The combined heat and power generation plant at the Northern waste water treatment works uses sewage sludge and has 1.2 megawatts of generation capacity, reducing Johannesburg Water’s need for power from provider Eskom Holdings SOC Ltd. by 15 percent, Karl Juncker, managing director of WEC Projects (Pty) Ltd., which designed and built the plant, told reporters in the city yesterday.
“We plan to build more plants and expand to about 4.5 megawatts in the next four to five years,” which could cut Johannesburg Water’s electricity requirement from Eskom by as much as 60 percent, Junker said. One megawatt is enough to power about 500 to 1,000 U.S. homes.
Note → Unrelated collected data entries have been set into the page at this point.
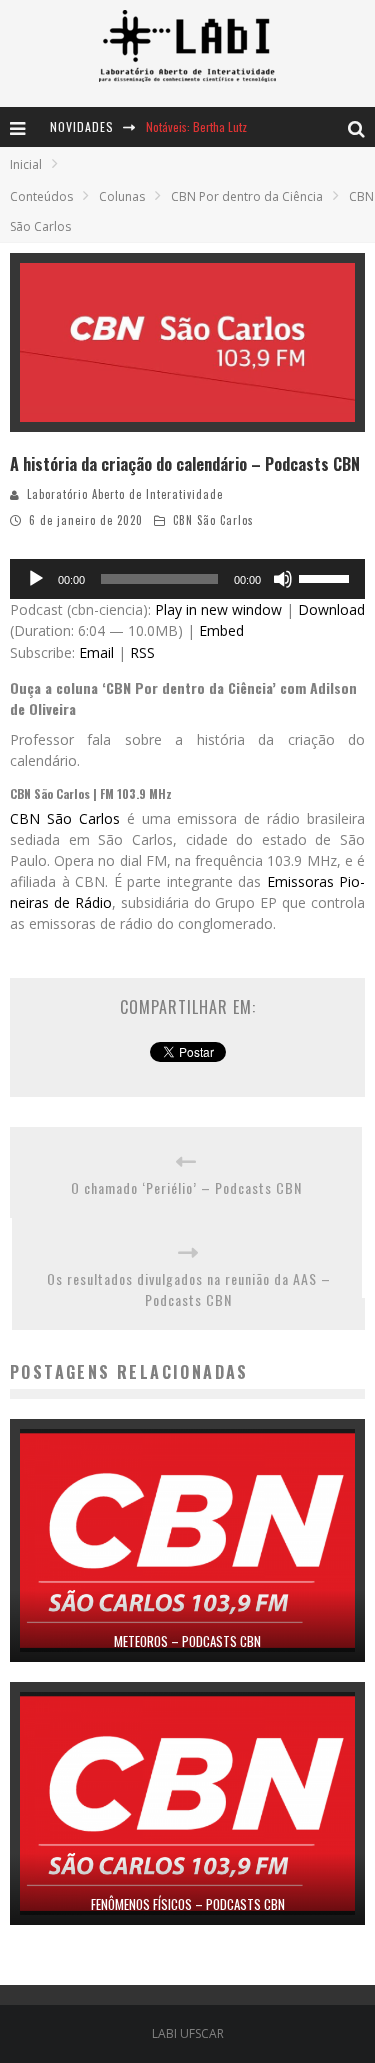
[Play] (36, 579)
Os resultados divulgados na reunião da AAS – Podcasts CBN (189, 1289)
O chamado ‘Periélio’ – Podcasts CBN (186, 1187)
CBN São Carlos (213, 520)
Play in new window (218, 609)
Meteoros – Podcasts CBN (187, 1641)
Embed (221, 630)
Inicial (26, 164)
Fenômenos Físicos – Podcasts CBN (188, 1904)
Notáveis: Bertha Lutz (196, 126)
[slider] (327, 577)
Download (331, 609)
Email (96, 652)
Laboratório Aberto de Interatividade (125, 494)
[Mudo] (283, 579)
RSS (142, 652)
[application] (187, 579)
South Africa, where chronic electricity shortages led to the suspension of mines and factories in 2008, has embarked on a program to boost generation by awarding contracts to build wind, solar and biomass plants. The renewable-energy drive is used to cut reliance on coal, which it uses for 80 percent of power generation.
The cost of the facility, which has been producing electricity for a year, and a second plant at the Driefontein water works is about 67 million rand ($7 million), WEC said in an e-mailed statement.
The cost of electricity that Johannesburg Water will need to run its six waste-treatment facilities will triple to more than 300 million rand annually in the next seven to 10 years from about 95 million a year now, Peter Louw, a project engineer for the utility, said in the statement. The six plants have the potential to produce 8.5 megawatts of power, he said.